Il giovane talento bosniaco Kerim Alajbegovic, appena diciottenne, ha catturato l’attenzione dei maggiori club europei. Le sue decisive apparizioni dalla panchina hanno permesso alla Bosnia di conquistare il pass per i Mondiali 2026, prima contro il Galles e poi contro l’Italia ai rigori.
Mentre Milan e Juventus hanno mostrato interesse, l’AS Roma sembra essere la squadra più attiva e determinata nella corsa al giocatore.
Il Costo dell’Operazione
Alajbegovic è stato recentemente controriscattato dal Bayer Leverkusen per 8 milioni di euro dal Salisburgo, ma ora il club tedesco sembra chiedere una cifra superiore al doppio, ovvero 20 milioni di euro. Questo solleva interrogativi sulla capacità finanziaria della Roma, specialmente in caso di mancata qualificazione alla Champions League.
Spazio Limitato al Bayer Leverkusen
La volontà del Leverkusen di cedere il giocatore deriva da una decisione strategica prettamente economica: con una ricca presenza di talenti offensivi come Poku, Maza, Tillman e Kofane, Alajbegovic rischia di avere poco spazio tra le Aspirine, che mirano a consolidare la loro posizione in Bundesliga dopo i successi del 2023/24 targati Xabi Alonso.
Piani A e B della Roma
Il piano A della Roma prevede naturalmente di sfruttare gli introiti derivanti dalla Champions League. Tuttavia, i giallorossi hanno già predisposto strategie alternative anche in caso di mancata qualificazione.

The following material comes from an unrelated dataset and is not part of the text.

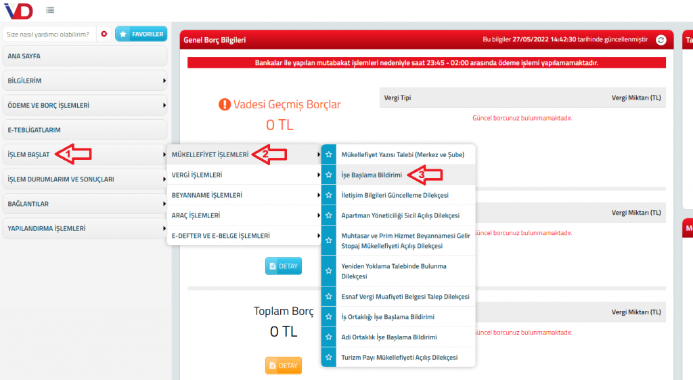Click star beside İletişim Bilgileri Güncelleme Dilekçesi
This screenshot has height=380, width=693.
(329, 195)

Un punto chiave del loro “piano B” è la probabile mancata conferma di Bryan Zaragoza dal Bayern Monaco, operazione che permetterebbe di risparmiare 13,5 milioni di euro e di liberare un posto in rosa. Inoltre, il club prevede diverse partenze significative: Dybala, El Shaarawy e forse anche Pellegrini (se non si raggiungerà un accordo per il rinnovo) potrebbero lasciare la capitale. Ferguson tornerà al Brighton e Dovbyk sarà messo sul mercato.

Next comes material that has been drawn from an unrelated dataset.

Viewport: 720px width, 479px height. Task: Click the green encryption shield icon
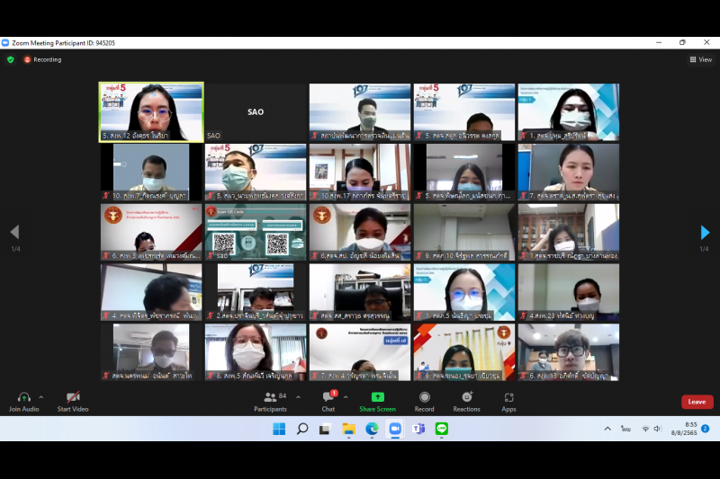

Queste mosse strategiche suggeriscono che il finanziamento dell’operazione non dovrebbe rappresentare un problema insormontabile. La proprietà Friedkin, infatti, approva gli investimenti in calciatori sotto i 24 anni, considerandoli asset preziosi per generare future plusvalenze attraverso il player trading.